Nicolo Impastato was an admitted member of the Mafia who was born near Palermo, Sicily and became a Mafioso while still in Sicily. He fled to the U.S. in 1927 during Benito Mussolini's campaign to eradicate the Mafia in Sicily. He eventually settled in Kansas City, Missouri, where he was taken in by the local Mafia family which was then headed by Frank "Chee Chee" DeMayo. Impastato reportedly quickly developed mob contacts in several U.S. cities. His brother, Vito Impastato, was also a known Mafia member who resided in Springfield, Illinois.

As a member of the Kansas City Cosa Nostra organization, Impastato became known primarily for his role as a go-between with the KC and Tampa, Florida crime families. He was sent to Tampa in 1939, probably at the behest of KC mob boss Charles Binaggio to coordinate the transfer of heroin between the two cities.

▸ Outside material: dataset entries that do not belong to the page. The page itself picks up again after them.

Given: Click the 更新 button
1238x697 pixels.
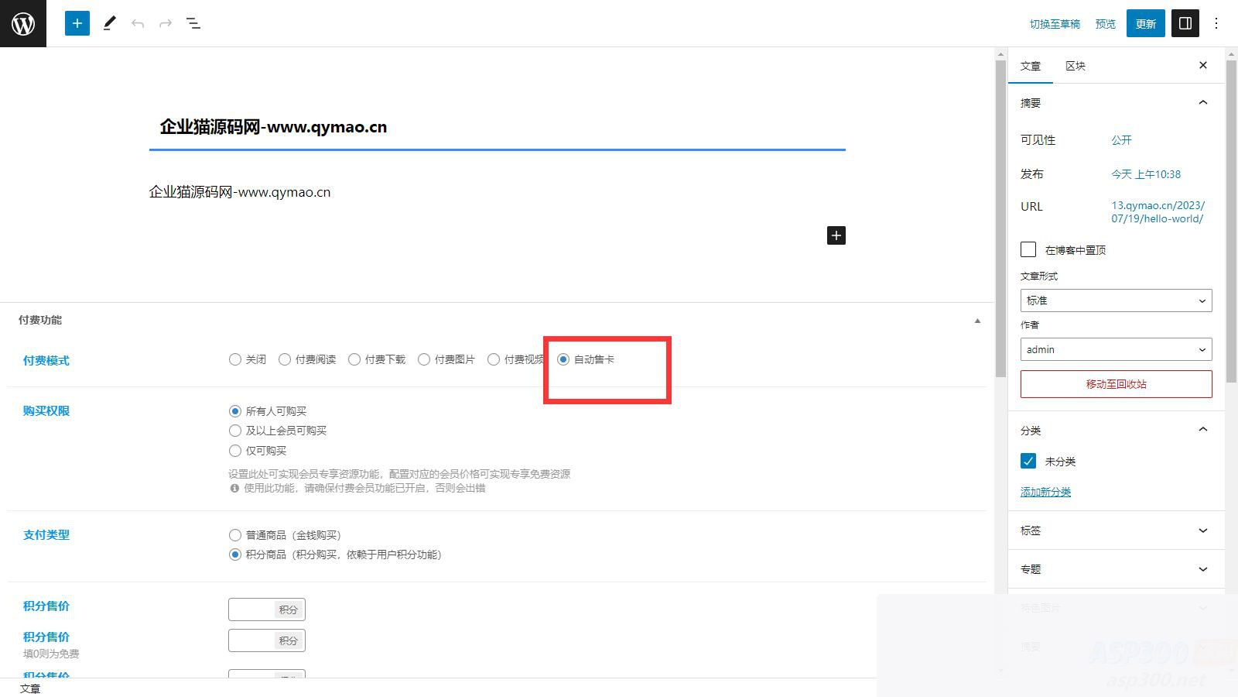Looking at the screenshot, I should [1145, 23].
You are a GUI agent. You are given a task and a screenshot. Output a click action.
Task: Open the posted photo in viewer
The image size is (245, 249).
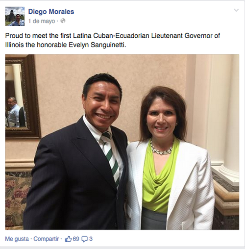[122, 142]
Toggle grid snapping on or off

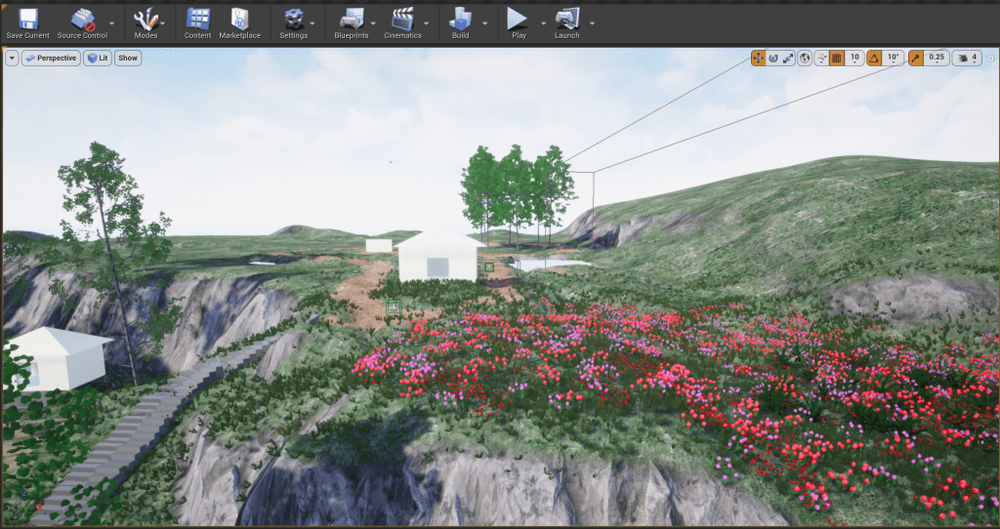[x=837, y=58]
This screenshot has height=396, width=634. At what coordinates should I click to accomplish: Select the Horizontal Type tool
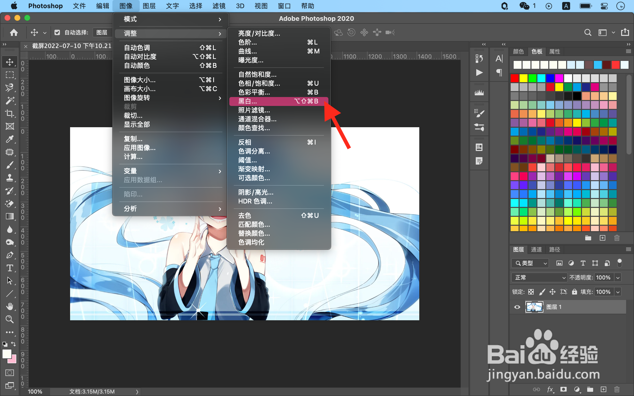10,268

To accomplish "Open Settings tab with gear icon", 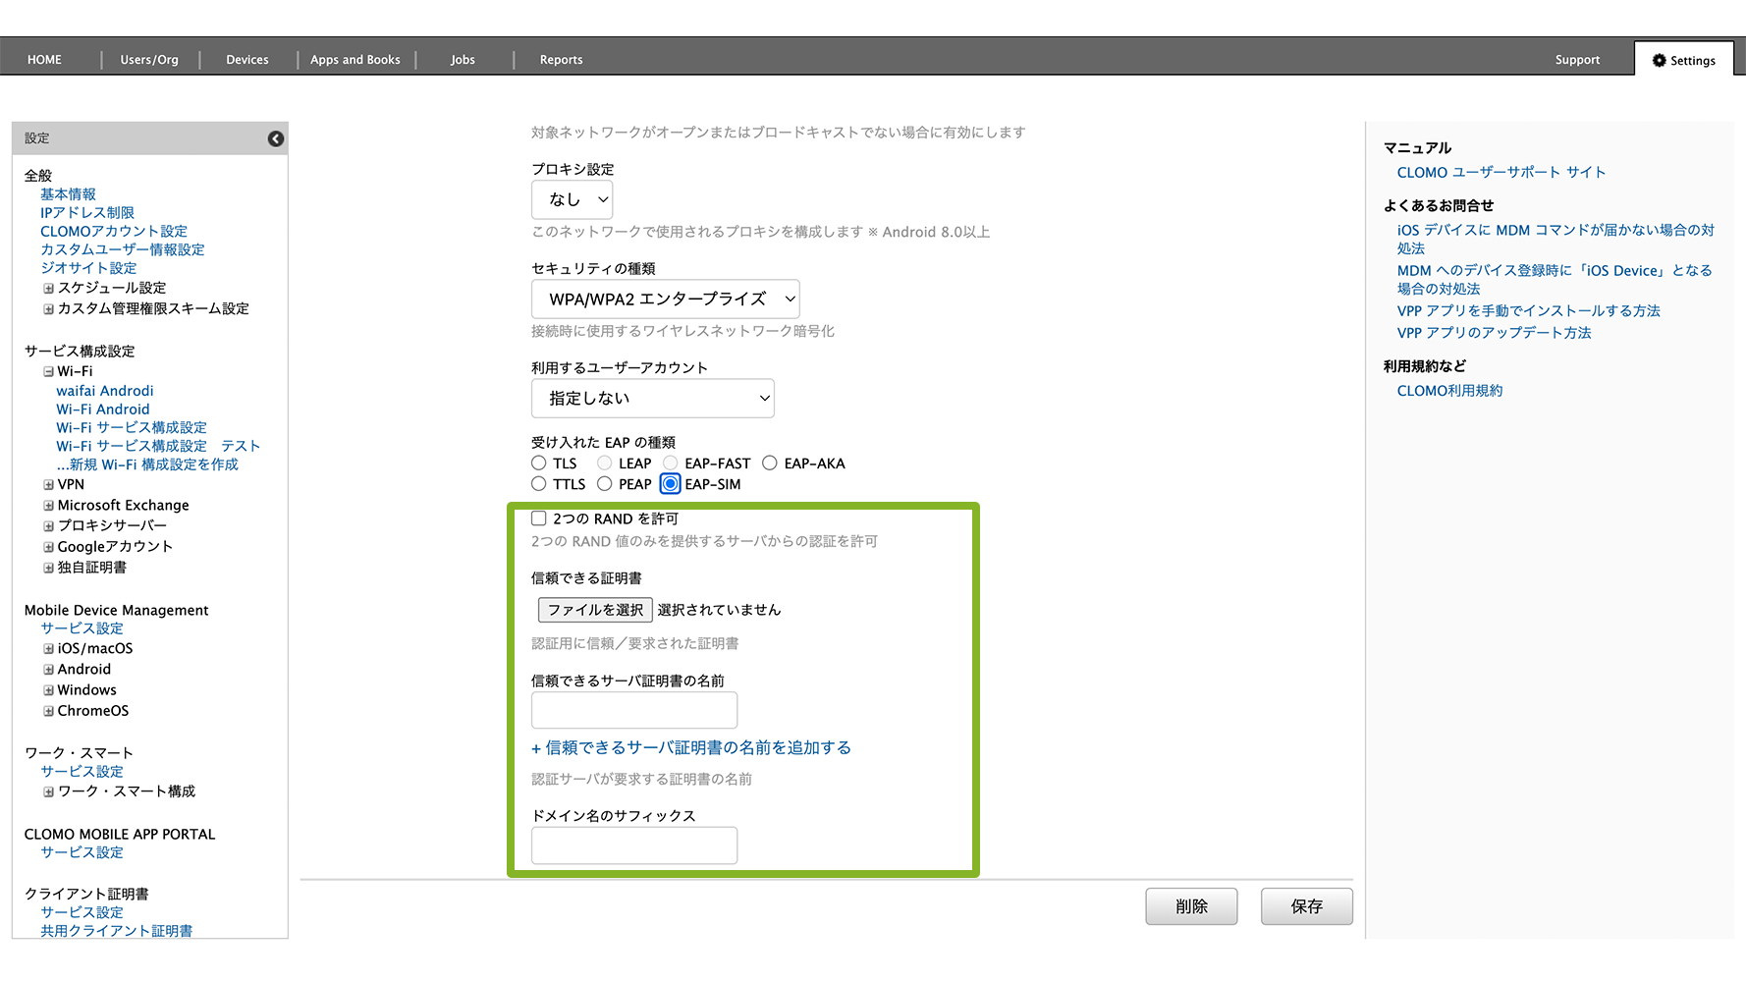I will coord(1683,60).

The heroin was smuggled into the country via Cuba after having been shipped there by cargo ship from Italy or France. The heroin originated in the Middle East and Asia. Impastato interacted with the Antinori's, prominent members of the Tampa family, which was led at the time by James Lumia. It was believed that Impastato and his cohort James DeSimone also performed various enforcement tasks for the Tampa family.

In 1941 the KC family reportedly received a shipment of bad heroin from the Antinori's. Kansas City, and the other crime families around the country that had received portions of the bad heroin (KC distributed it to other cities), demanded a refund on their money for the shipment, estimated to have been about $25,000.00 worth. The Antinori's refused and on October 23, 1940 Ignacio Antinori, the patriarch of the family, was killed by a shotgun blast to the head while seated at a table in the Palm Garden Inn in Tampa. His sons, Joe and Paul, continued leading the smuggling ring after his murder.

The downfall of the narcotics ring came in April 1942 when the Bureau of Narcotics received a tip on the Kansas City part of the operation. They conducted raids on a bar at Armour and Troost, and at the residence of Felipo Pernice at 425 S. Montgall in Kansas City, where they seized heroin secreted in coffee bags that had been hidden in a compartment in the basement of the house. Several of the ring's members were rounded up, including Joseph Deluca, a Binaggio lieutenant that was in charge of the KC part of the ring. The Feds scored a break when they managed to "turn" one of the lower level "mules", Carl Caramusa. They also turned Thomas Buffa, a St. Louis mobster involved in the ring. Both Caramusa and Buffa testified in the 1943 trials related to the drug ring. Most of the mobsters charged were convicted, including Impastato, who received a two-year term in Federal prison. The mob didn't forget about Caramusa and Buffa. On June 21, 1945, Caramusa was killed by a shotgun blast while changing a tire on his car in front of his daughter who was seated on the front porch of their new home.

An initial attempt to kill Buffa failed, and he fled the Midwest. In March 1946, he was tracked down and shot to death in Lodi, California. As for Impastato, he was deported back to Sicily following his release from prison. He died in September 1979.